- _Exercise goal_: Which lines in the listing below contain the word "size"? Pick out each of them and copy it.

[Listing for finding displayed items]
** START **
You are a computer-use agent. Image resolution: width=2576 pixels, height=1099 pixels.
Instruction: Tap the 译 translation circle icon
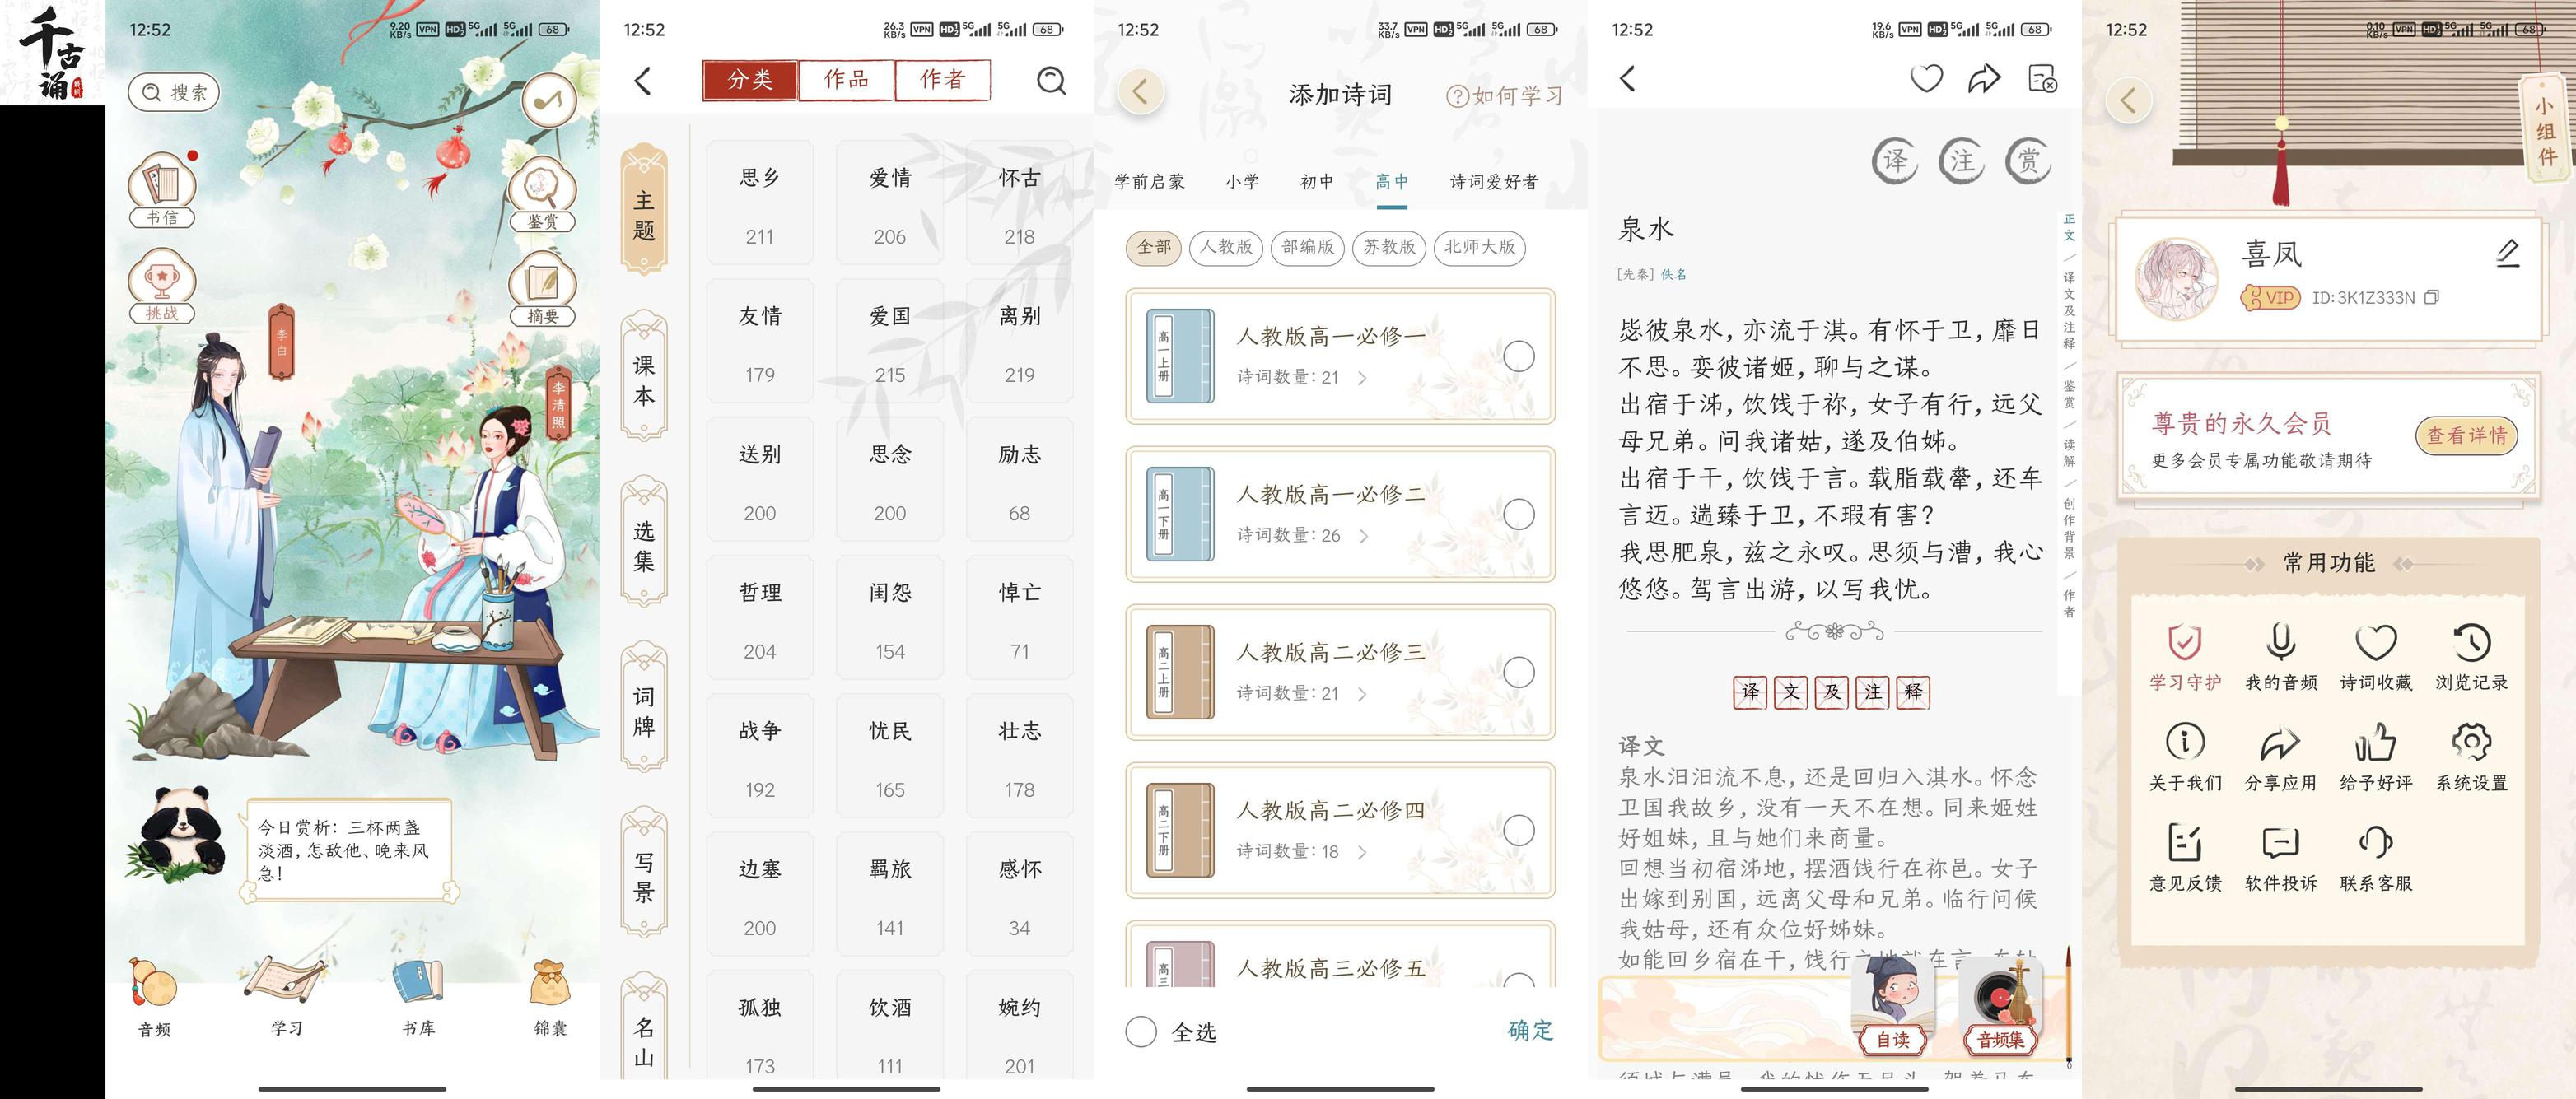point(1895,161)
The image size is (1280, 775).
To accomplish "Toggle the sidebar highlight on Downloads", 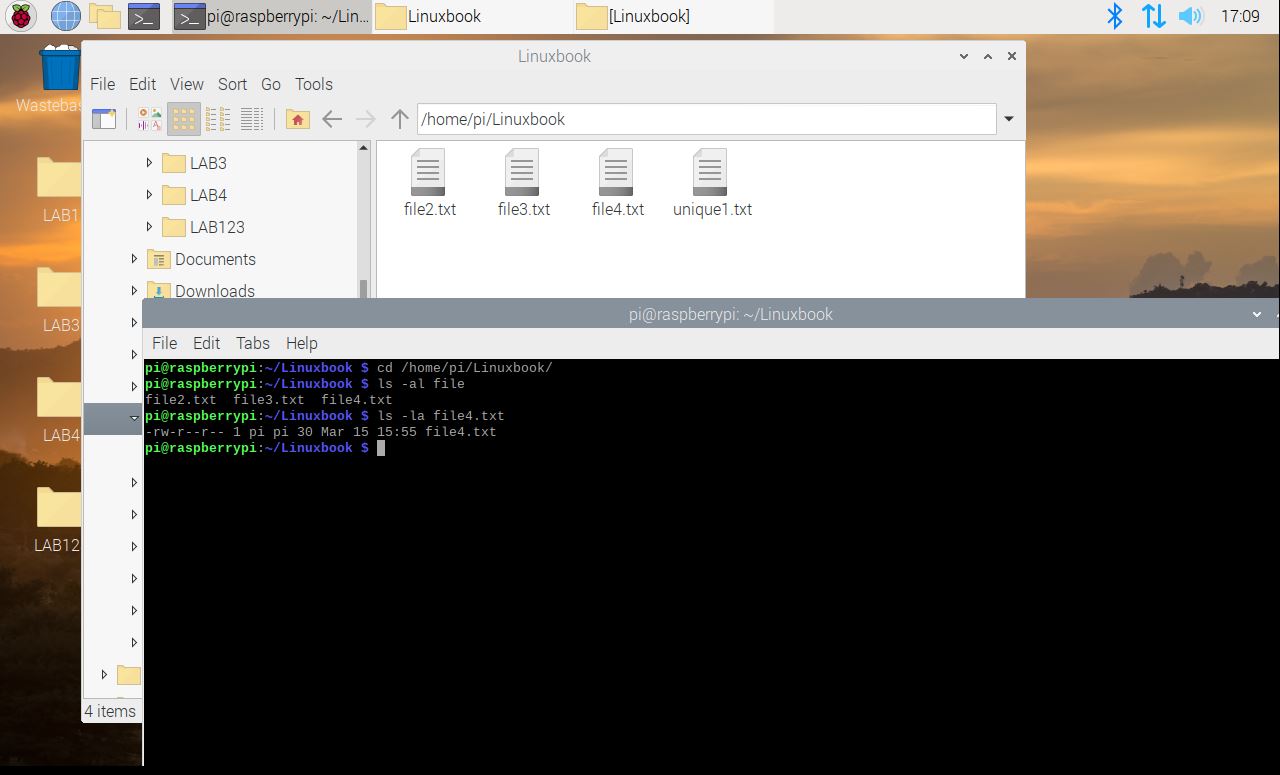I will (215, 291).
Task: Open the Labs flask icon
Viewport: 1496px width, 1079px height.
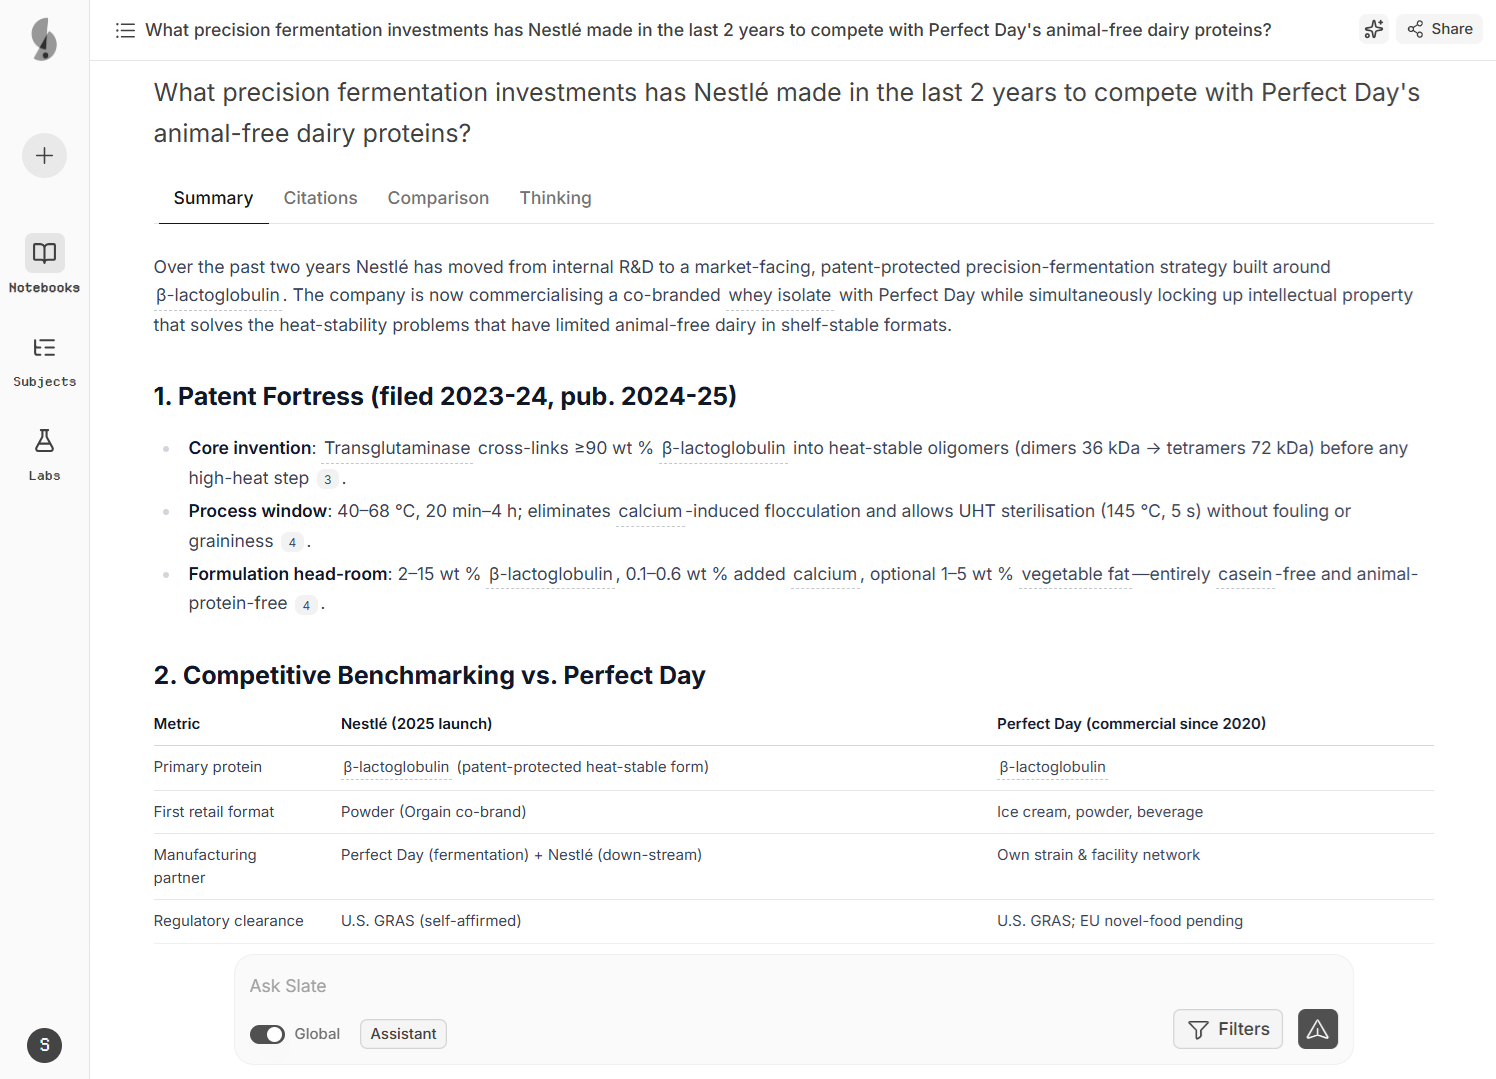Action: pyautogui.click(x=45, y=453)
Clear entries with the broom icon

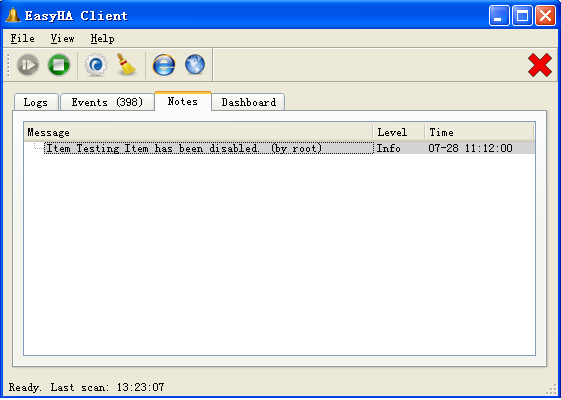126,65
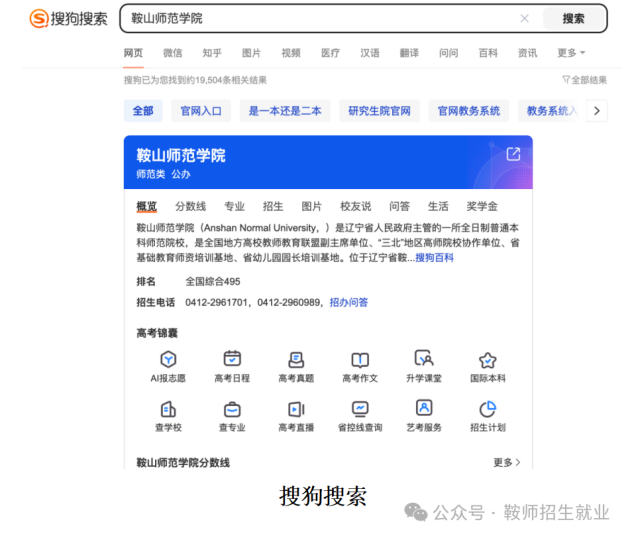
Task: Click the search input field
Action: pos(320,18)
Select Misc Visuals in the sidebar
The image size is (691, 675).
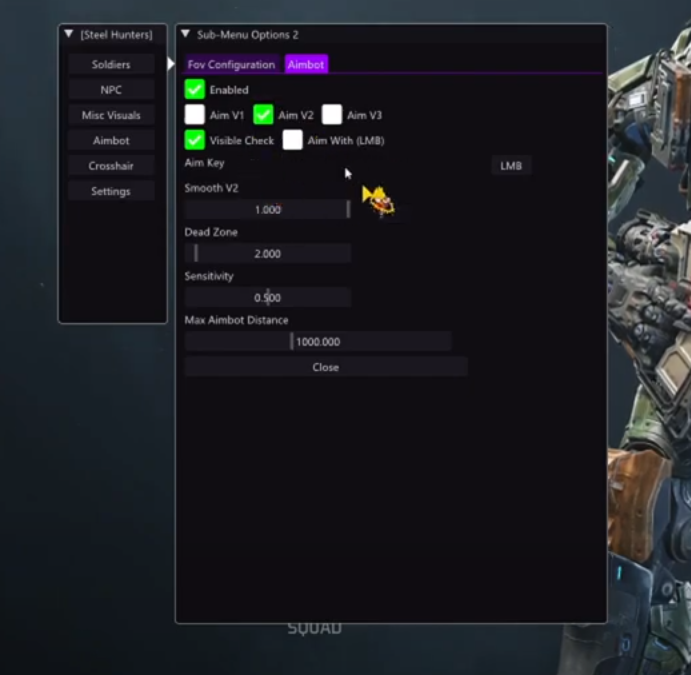111,115
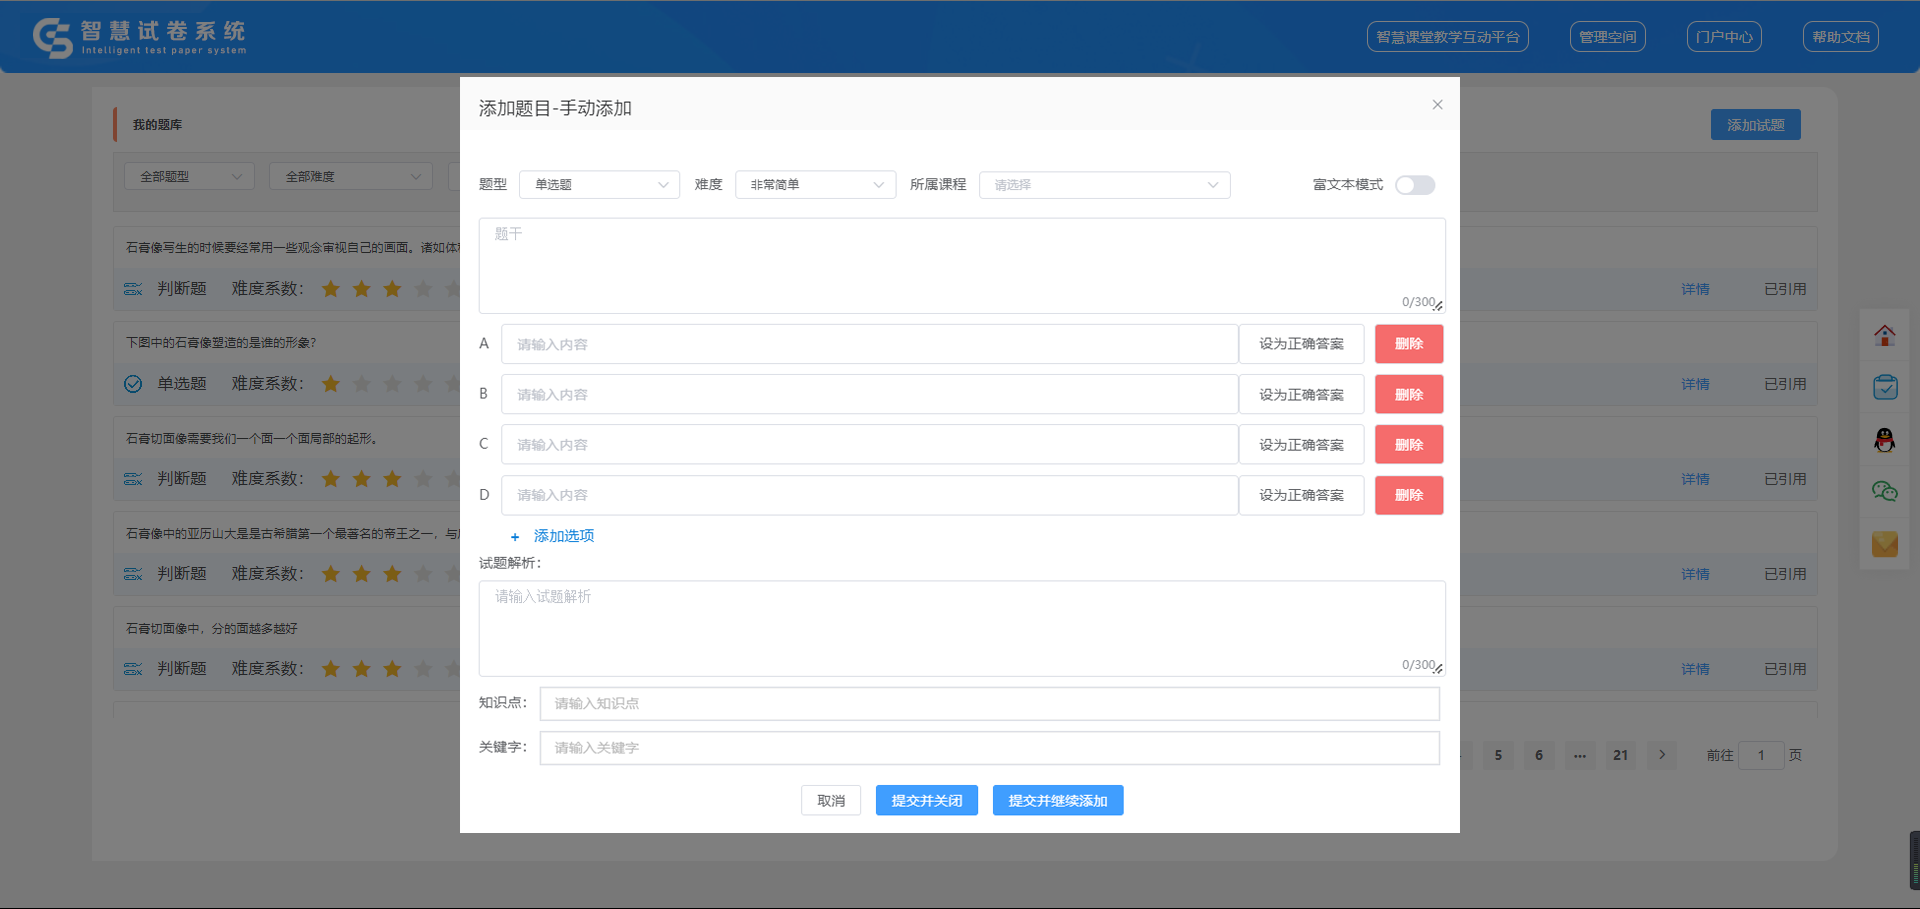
** END **
- _Exercise answer_:
The image size is (1280, 775).
The image size is (691, 675).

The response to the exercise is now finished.